Friday, August 17, 2012

So much for specifics

A Politico article quotes an unnamed Romney adviser who says
“What you’re going to see is a campaign that has clear direction, but not a Simpson-Bowles or Ryan-budget level of detail.  It’s not only politically unwise to do that, but it’s not how the voters engage in a presidential campaign.”
He also said
“The nature of running a presidential campaign is that you’re communicating direction to the American people.  Campaigns that are about specifics, particularly in today’s environment, get tripped up.”
Well, shit.

It's completely legit if they want to run a campaign on "direction".  But they are making specific promises, like 12 million jobs created by the end of his first term, that the rich will pay the same share of taxes and the middle class will get a cut (despite analysis (.pdf) to the contrary), or balancing the budget by the end of a second term while not touching Medicare or Social Security and expanding military spending.  Specific promises have to be backed up by specific proposals, or else they can't be taken seriously.  Obama has to put out specific plans, by virtue of having to govern, so why shouldn't Romney?
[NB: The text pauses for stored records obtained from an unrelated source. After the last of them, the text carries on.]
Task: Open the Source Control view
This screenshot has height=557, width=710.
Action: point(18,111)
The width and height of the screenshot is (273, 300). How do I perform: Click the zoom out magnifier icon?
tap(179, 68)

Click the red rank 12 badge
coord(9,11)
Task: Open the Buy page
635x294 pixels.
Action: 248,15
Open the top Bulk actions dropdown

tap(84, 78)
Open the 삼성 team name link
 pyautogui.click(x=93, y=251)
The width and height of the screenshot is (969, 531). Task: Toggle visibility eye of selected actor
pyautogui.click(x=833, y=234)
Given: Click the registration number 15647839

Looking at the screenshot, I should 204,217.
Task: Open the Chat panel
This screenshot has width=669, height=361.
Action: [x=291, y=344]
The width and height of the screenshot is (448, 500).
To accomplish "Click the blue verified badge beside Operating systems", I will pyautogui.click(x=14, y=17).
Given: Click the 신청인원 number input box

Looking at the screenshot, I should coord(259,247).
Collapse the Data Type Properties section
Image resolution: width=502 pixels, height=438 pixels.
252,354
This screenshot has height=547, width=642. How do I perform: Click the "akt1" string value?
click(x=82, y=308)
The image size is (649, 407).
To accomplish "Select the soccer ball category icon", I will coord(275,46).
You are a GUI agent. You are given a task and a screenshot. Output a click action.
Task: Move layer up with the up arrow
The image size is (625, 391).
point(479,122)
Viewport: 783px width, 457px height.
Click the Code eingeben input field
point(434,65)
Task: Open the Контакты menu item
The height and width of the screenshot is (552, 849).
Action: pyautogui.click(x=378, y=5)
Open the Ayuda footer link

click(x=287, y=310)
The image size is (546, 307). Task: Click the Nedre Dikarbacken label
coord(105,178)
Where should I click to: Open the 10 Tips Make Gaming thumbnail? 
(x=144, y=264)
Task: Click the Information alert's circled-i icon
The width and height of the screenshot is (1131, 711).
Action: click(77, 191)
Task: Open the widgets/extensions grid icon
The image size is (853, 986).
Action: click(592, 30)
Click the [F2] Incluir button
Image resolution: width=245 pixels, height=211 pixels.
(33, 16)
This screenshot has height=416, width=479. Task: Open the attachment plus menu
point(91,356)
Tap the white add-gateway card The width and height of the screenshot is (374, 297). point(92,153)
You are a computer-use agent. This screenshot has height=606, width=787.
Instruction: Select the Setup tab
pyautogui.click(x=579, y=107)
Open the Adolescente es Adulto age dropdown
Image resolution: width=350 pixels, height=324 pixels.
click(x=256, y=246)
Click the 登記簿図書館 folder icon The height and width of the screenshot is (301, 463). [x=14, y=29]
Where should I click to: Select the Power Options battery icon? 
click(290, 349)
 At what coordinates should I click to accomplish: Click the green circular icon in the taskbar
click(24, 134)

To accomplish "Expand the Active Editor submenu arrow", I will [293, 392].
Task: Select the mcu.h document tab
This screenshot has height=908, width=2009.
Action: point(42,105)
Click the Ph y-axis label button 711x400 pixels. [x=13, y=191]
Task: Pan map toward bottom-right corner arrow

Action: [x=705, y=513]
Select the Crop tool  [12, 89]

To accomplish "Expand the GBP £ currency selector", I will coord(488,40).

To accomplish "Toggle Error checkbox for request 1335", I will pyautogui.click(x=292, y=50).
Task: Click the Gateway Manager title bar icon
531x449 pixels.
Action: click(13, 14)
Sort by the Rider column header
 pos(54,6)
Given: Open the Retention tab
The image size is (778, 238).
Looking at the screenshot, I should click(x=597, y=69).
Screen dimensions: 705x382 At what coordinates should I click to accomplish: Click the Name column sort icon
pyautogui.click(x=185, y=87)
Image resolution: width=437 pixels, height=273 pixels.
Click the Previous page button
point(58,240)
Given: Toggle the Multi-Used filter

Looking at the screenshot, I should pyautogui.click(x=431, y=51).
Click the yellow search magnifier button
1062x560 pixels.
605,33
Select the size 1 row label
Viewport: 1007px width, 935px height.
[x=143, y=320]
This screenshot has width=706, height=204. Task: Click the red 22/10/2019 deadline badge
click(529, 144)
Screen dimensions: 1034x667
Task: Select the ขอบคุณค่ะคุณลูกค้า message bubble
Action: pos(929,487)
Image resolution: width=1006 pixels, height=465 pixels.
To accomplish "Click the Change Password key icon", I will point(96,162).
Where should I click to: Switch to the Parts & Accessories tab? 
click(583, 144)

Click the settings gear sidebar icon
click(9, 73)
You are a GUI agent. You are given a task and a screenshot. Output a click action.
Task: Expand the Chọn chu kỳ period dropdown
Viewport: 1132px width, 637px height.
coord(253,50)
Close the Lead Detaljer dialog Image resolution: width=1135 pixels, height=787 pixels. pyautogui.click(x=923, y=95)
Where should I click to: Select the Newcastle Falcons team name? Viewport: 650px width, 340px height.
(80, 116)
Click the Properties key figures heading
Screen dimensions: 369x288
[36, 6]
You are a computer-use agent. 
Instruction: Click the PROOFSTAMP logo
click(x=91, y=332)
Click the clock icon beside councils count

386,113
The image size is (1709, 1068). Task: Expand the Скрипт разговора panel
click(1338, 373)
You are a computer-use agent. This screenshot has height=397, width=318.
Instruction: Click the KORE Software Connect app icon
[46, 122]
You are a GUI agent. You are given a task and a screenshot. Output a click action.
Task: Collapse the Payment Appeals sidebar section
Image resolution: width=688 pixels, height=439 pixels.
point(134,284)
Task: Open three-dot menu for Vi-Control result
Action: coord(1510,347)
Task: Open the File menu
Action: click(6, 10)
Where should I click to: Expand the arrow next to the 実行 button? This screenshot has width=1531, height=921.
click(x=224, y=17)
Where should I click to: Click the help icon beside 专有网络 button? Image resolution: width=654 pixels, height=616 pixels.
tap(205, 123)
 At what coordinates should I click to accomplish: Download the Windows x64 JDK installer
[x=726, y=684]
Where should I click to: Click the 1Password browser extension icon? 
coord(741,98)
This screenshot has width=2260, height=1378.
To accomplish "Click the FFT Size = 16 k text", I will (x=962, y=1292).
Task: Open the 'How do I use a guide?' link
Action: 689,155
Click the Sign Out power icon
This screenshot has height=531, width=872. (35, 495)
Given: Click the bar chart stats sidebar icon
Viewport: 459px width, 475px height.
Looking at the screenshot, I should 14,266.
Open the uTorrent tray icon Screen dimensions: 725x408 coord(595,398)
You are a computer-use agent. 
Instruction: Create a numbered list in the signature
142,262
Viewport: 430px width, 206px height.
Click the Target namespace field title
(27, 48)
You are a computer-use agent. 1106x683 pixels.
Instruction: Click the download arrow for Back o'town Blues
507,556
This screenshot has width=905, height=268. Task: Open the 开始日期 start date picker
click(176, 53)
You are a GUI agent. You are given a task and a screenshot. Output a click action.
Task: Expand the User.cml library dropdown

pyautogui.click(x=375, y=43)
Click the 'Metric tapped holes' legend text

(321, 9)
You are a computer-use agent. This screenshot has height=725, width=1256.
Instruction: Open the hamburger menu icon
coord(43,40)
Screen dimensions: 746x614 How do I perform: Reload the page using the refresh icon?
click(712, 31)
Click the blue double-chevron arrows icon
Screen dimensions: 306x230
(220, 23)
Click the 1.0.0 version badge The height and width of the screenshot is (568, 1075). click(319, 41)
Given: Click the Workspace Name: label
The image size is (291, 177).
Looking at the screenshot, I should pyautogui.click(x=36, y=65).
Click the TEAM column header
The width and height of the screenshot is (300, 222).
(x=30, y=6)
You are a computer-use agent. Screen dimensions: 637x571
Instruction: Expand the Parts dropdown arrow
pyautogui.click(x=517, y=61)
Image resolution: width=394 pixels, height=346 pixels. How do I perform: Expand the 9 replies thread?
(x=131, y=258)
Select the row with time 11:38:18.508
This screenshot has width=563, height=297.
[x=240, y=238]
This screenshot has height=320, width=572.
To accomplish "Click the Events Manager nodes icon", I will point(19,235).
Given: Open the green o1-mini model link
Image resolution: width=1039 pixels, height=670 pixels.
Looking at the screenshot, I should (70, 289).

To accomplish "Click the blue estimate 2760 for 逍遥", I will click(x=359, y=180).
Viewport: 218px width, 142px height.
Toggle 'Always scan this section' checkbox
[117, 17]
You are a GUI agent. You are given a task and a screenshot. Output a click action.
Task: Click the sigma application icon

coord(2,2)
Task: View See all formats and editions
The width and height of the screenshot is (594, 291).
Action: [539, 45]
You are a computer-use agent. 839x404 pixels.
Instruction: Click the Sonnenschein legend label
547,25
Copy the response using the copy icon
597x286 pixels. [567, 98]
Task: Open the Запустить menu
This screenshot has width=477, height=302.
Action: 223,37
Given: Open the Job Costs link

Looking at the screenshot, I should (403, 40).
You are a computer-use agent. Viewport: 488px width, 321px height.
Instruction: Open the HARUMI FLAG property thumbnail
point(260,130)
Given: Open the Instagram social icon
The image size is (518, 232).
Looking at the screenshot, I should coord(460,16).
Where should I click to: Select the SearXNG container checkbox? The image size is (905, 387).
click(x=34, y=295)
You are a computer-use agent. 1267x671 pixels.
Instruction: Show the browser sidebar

If Romney's plan is to slide into office without actually proposing anything, why would he choose Ryan, a man who causes a very specific plan to pop into voters' minds, as his running mate?  In the absence of specific Romney proposals, voters are left with specific (and unpopular) Ryan ideas.

1 comment:

nyb said...

Romney picked Ryan to quash his specificity. Romney's whole life has been one built on generalities, leaving the details to "the little people", you know, the ones that actually analyze the data and do the work. I've done lots of work for people just like Romney - they're great at sales, but ask them to go into the details, and they dither.

Having someone around who was being specific was hurting his campaign, so he figured he could pick up some tea party votes by tapping Ryan, while at the same time removing Ryan from power in congress, so when budget time does come around, the large Romney budgets won't have anyone fighting them - if they end up making any budgets at all. I wonder if we're just going to have continuing resolutions for the next 10 years.